TROPICANA LAS VEGAS WILL BE DEMOLISHED TO MAKE WAY FOR $1.5 BILLION MLB STADIUM
Longtime landmark set to close April 2, days before 67th anniversary
The Tropicana Las Vegas, a Sin City landmark for more than six decades, is shutting its doors in the spring to make room for a $1.5 billion Major League Baseball stadium that will be home to the relocating Oakland Athletics.
Bally’s Corp. made the announcement Monday, saying the closure on April 2 — days before the 67th anniversary of the Tropicana’s opening — marks the beginning of preparations for demolition of the resort on the Las Vegas Strip.

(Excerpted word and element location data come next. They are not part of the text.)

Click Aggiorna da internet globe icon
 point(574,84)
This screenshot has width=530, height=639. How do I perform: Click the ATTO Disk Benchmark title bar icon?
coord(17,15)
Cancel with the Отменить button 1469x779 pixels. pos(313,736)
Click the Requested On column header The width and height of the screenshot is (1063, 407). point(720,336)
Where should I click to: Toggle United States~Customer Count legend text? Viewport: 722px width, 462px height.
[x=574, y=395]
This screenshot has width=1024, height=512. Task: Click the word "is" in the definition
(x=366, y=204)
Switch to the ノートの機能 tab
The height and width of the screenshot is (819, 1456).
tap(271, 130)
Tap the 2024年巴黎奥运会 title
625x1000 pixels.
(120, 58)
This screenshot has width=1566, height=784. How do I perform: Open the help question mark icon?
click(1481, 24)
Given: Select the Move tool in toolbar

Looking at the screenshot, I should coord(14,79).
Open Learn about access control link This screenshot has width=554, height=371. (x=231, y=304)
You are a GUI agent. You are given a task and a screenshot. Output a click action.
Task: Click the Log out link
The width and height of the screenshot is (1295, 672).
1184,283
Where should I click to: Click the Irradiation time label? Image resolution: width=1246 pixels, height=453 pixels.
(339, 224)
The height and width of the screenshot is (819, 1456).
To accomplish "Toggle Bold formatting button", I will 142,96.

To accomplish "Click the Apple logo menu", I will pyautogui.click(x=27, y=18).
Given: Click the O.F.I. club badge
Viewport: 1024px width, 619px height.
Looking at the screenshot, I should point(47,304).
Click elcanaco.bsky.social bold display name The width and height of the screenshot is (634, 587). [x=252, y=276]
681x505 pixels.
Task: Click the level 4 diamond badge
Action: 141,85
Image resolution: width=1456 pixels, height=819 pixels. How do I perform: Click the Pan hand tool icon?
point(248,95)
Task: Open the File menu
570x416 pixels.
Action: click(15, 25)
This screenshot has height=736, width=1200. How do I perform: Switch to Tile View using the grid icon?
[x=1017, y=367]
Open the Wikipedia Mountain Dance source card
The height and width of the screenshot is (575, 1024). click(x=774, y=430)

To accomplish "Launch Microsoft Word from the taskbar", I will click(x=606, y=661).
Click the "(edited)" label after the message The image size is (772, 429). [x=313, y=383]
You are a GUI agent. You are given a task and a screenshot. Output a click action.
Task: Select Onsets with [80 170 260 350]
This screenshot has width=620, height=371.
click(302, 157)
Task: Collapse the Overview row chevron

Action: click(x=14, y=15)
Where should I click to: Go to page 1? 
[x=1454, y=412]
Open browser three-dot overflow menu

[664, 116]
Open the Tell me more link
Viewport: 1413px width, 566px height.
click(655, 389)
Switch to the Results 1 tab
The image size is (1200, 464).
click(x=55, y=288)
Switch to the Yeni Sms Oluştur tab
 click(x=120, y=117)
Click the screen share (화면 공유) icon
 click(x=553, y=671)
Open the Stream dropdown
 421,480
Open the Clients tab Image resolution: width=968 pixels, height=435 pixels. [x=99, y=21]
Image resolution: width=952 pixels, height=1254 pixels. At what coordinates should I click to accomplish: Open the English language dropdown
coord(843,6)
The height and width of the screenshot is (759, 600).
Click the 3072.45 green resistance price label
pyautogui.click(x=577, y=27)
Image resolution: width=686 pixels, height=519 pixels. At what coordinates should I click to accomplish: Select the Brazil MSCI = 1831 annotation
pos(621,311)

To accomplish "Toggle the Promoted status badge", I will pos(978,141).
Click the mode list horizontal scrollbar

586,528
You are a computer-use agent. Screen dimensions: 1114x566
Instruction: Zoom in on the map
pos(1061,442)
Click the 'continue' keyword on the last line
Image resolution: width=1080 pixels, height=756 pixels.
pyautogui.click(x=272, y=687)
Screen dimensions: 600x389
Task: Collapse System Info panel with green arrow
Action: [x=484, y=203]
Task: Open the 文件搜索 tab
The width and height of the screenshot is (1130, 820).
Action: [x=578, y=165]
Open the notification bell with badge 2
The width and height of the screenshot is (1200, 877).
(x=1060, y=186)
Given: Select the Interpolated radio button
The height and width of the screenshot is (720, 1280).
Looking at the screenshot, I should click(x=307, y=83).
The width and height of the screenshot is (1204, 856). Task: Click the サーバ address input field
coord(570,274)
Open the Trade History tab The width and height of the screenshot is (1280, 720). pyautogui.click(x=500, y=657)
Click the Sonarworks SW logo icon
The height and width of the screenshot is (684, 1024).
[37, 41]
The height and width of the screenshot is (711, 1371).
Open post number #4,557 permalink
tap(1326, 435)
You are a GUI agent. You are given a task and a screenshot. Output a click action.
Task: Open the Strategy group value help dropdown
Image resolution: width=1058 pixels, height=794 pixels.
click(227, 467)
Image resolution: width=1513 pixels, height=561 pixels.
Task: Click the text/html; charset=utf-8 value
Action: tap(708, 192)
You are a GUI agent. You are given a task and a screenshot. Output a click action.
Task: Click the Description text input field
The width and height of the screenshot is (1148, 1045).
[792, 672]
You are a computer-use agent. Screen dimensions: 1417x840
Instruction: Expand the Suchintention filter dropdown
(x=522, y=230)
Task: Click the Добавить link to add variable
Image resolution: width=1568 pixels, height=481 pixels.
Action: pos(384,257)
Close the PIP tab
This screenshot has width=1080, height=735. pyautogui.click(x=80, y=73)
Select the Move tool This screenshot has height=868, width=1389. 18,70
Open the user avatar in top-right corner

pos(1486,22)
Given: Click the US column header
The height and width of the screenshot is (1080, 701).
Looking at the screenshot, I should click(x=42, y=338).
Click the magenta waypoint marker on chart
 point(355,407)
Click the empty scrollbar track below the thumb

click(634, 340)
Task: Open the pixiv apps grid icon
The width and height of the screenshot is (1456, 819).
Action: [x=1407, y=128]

The Tropicana was dubbed the “Tiffany of the Strip,” described as the most expensive hotel-casino built in Las Vegas when it opened with three stories and 300 rooms in 1957 at a cost of $15 million.
Now, that parcel is the planned site of a 30,000-seat ballpark with a retractable roof. All 30 MLB owners in November gave their approval for the A’s to move to Las Vegas.
In a statement, Bally’s President George Papanier described the ballpark plans as a “once-ina-lifetime opportunity.”
“Bally’s looks forward to the development of a new resort and ballpark that will be built in its place and will become a new landmark, paying homage to the iconic history and global appeal of Las Vegas and its nearly 50 million visitors a year,” the company said in a news release.
The ballpark, backed by $380 million in public funding, is expected to open in 2028, near the homes of the NFL’s Vegas Raiders, who fled Oakland in 2020, and the NHL’s Golden
Knights, who won the Stanley Cup last year in just their sixth season.
Bally’s says it will no longer accept hotel bookings after April 2 and will relocate any customers who reserve past the closing date.
The company’s announcement came just a month after the Tropicana and the Culinary Workers Union, which represents about 500 workers there, reached an agreement for a new five-year contract.